JBZ   November 2, 2011 07:47 AM
Hey MotoUSA, I have two questions: 1) How would your 2004 Z1000 project bike compare to this crop of nakeds? I ask because I have an 04 Z1000 (Green) with similar motor and suspension mods and I'm thinking about a new bike in the Spring. 2) How would the new Streetfighter 848 stack up to these bikes. It's more competitive in price and should mix in with HP figures. thanks for your input.
guambra2001   November 1, 2011 11:52 AM
Thank you guys so much for doing these shootouts!!! I love naked bikes and love how confortable and fun they are. I have a Buell 1125CR and I think it's one of the most amazing bikes ever built, anyways keep up the great work you guys rock!!
Piglet2010   October 31, 2011 09:39 PM
If The Motor Company replaced the lump in the XR1200 with a Revolution engine, they too could have been part of the comparison.
neo1piv014   October 31, 2011 07:46 PM
@Superlight - The Yamaha FZ1 comes to mind, as does the old BMW F800s, but yeah, I would love to see more half dressed bikes out there.
MCUSA Bart   October 31, 2011 02:06 PM
We held out as long as possible for a Tuono V4, but it isn't quite available yet... 2012 test will probably see new Ducati to go against the Tuono.
daytona   October 31, 2011 02:03 PM
Hadn't you any chance to include a Tuono?

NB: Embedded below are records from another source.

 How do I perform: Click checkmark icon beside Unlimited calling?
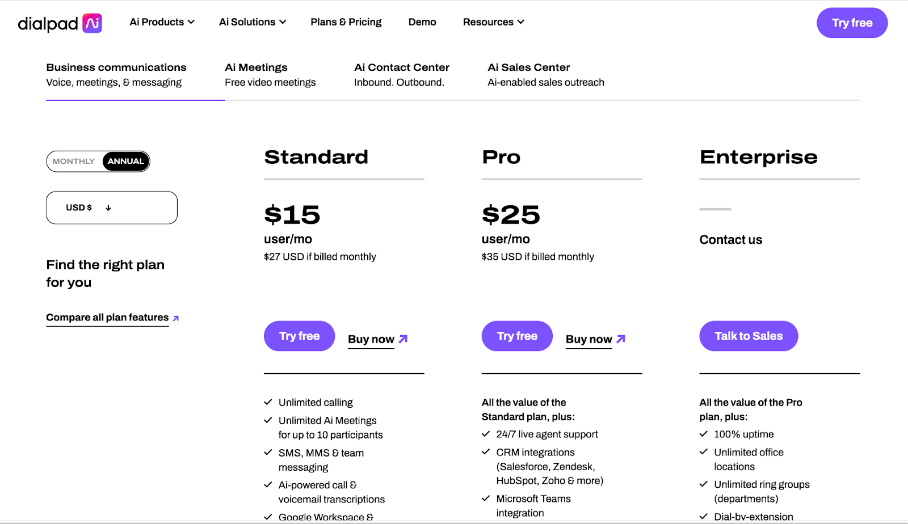268,402
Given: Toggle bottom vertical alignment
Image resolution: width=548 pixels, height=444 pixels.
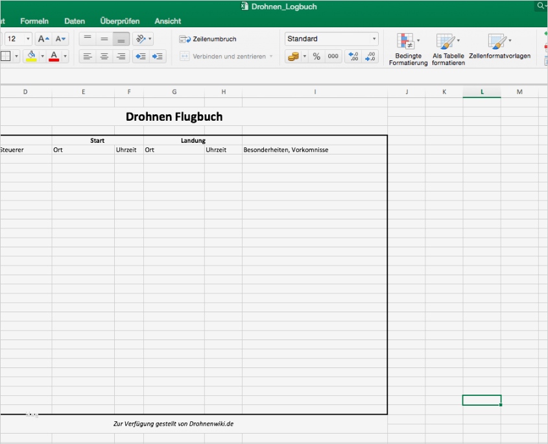Looking at the screenshot, I should point(121,39).
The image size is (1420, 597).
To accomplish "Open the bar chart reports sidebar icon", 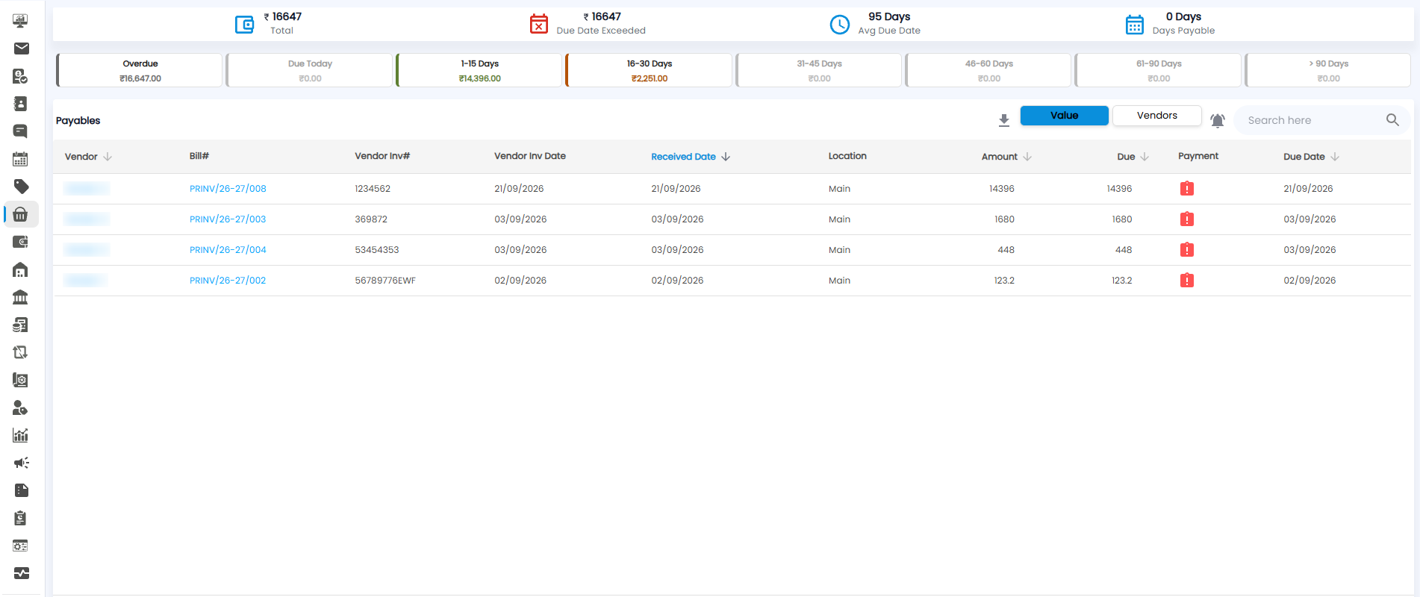I will click(x=21, y=435).
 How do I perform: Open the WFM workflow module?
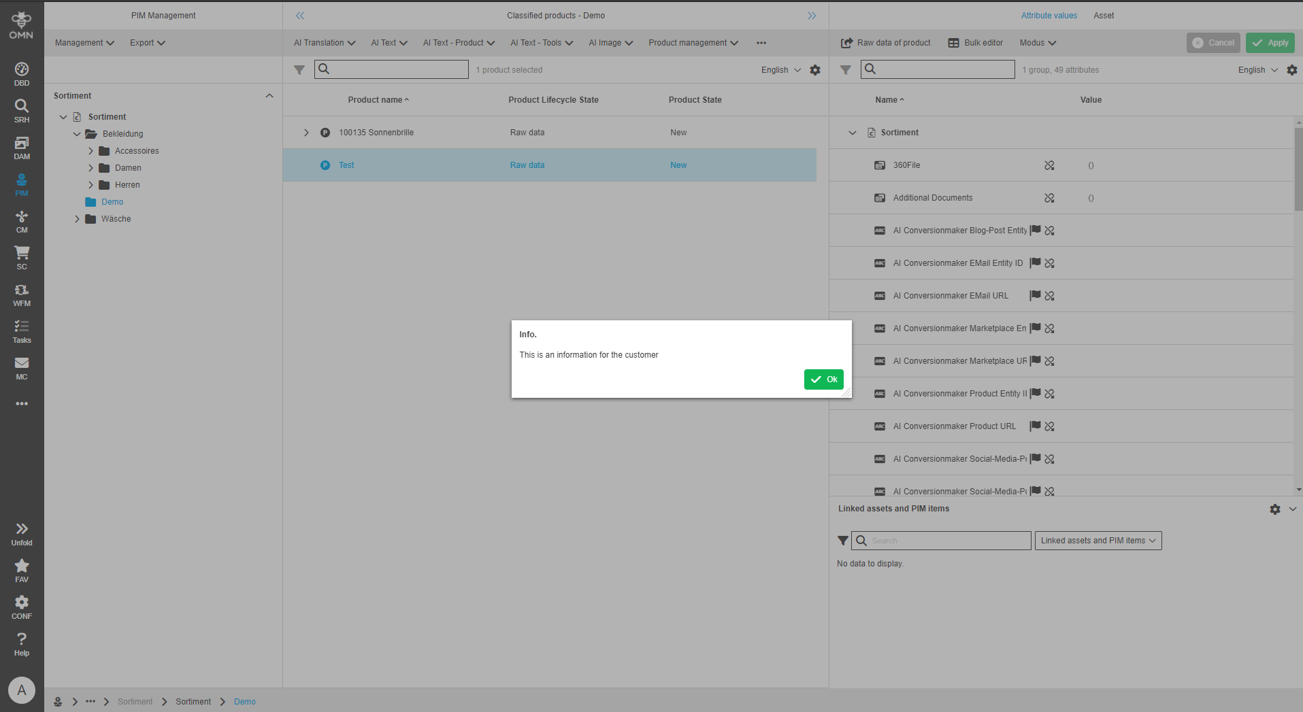(x=22, y=294)
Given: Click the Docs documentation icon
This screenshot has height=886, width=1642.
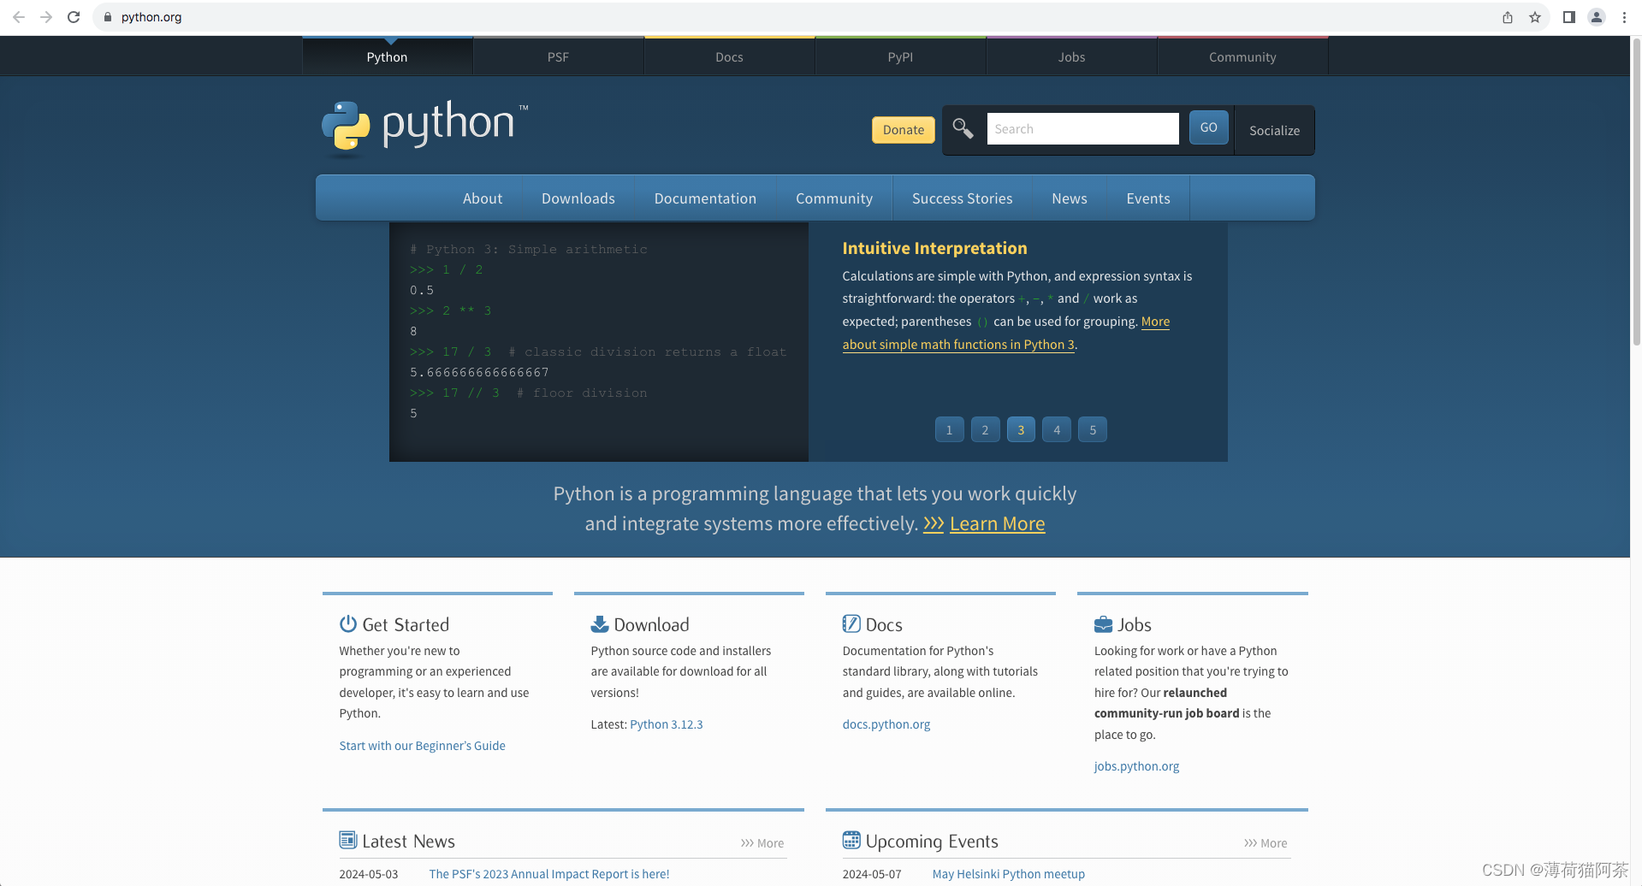Looking at the screenshot, I should (x=851, y=623).
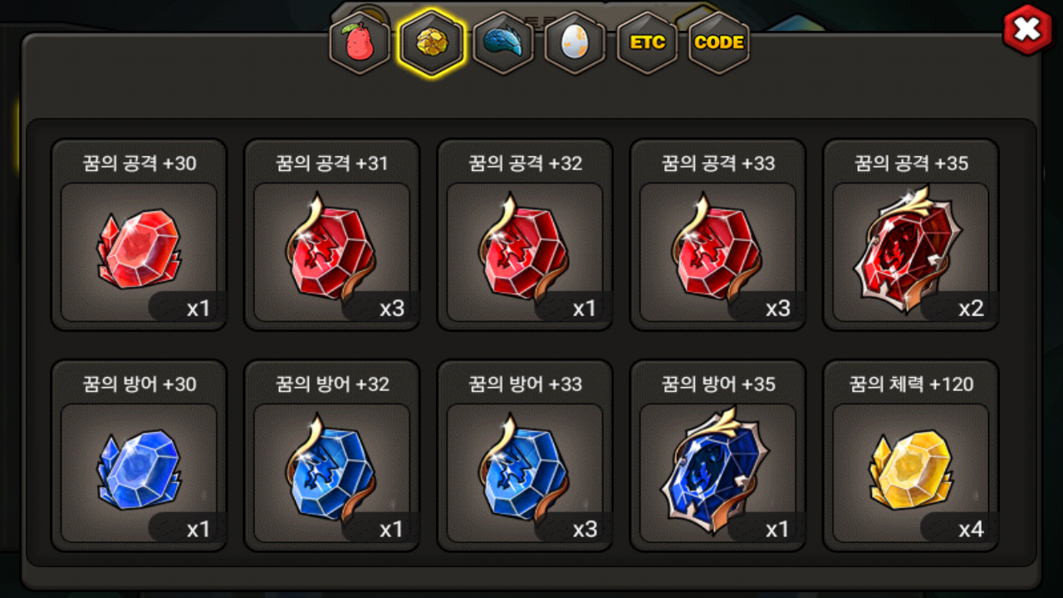The width and height of the screenshot is (1063, 598).
Task: Click the 꿈의 공격 +35 title label
Action: tap(911, 164)
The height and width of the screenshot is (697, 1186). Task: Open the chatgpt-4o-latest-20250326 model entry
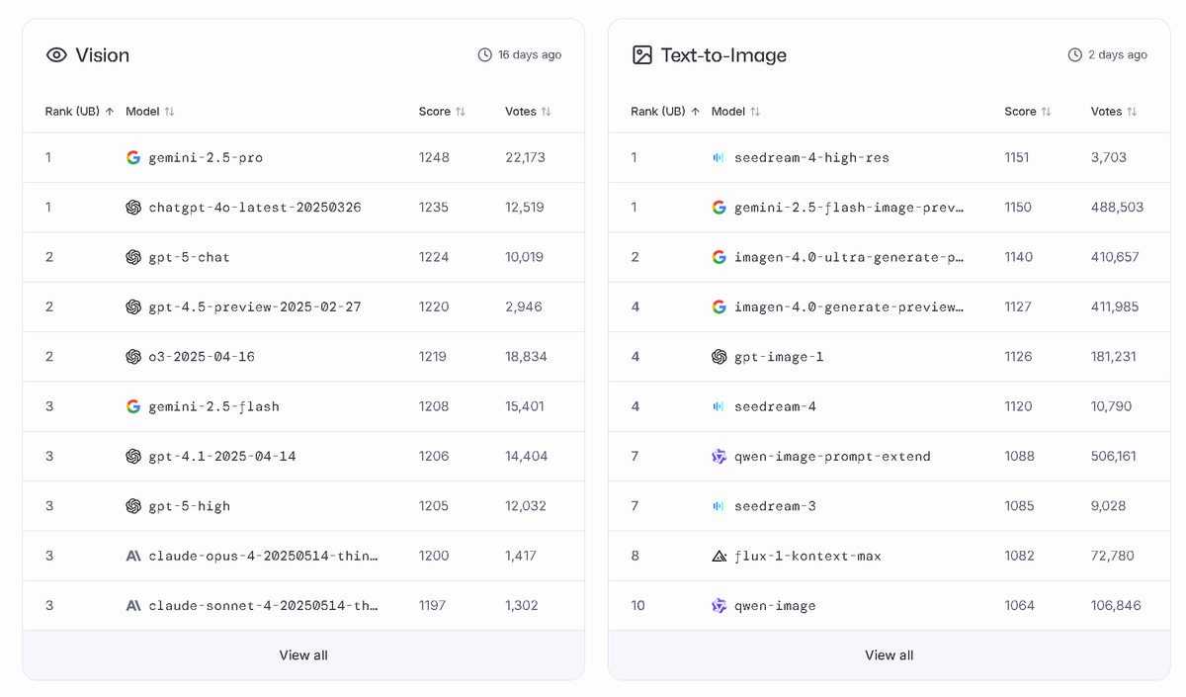coord(254,208)
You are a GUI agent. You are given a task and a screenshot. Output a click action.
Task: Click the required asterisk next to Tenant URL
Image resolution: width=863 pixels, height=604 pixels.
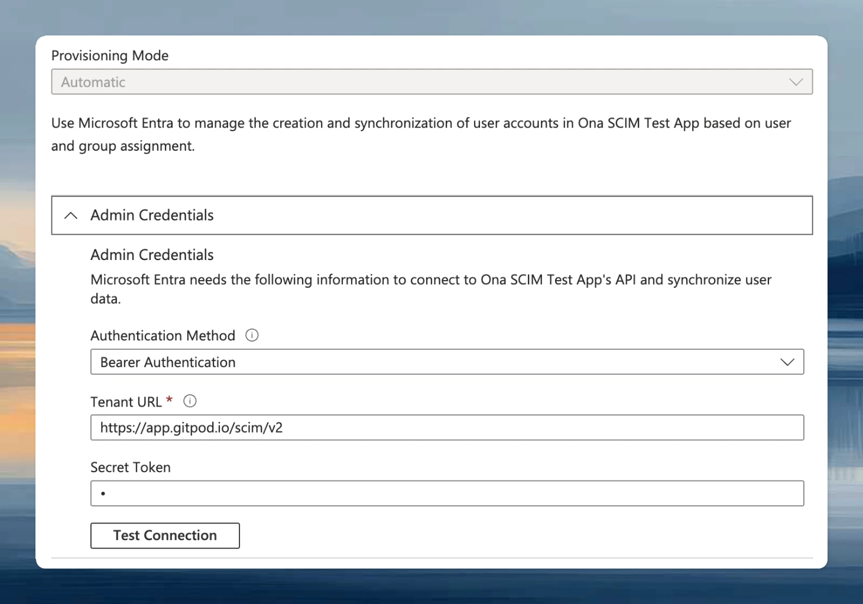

Superlight   October 31, 2011 11:32 AM
While I agree that full-on sportbikes are pretty uncomfortable on the street at less than a 9/10s pace due to their racy ergos, these "Streetfighters" also have a big problem - lack of sufficient wind protection. A tiny "flyscreen" above the headlight is not the answer, though a 1/2 faring might do just fine, but where are they?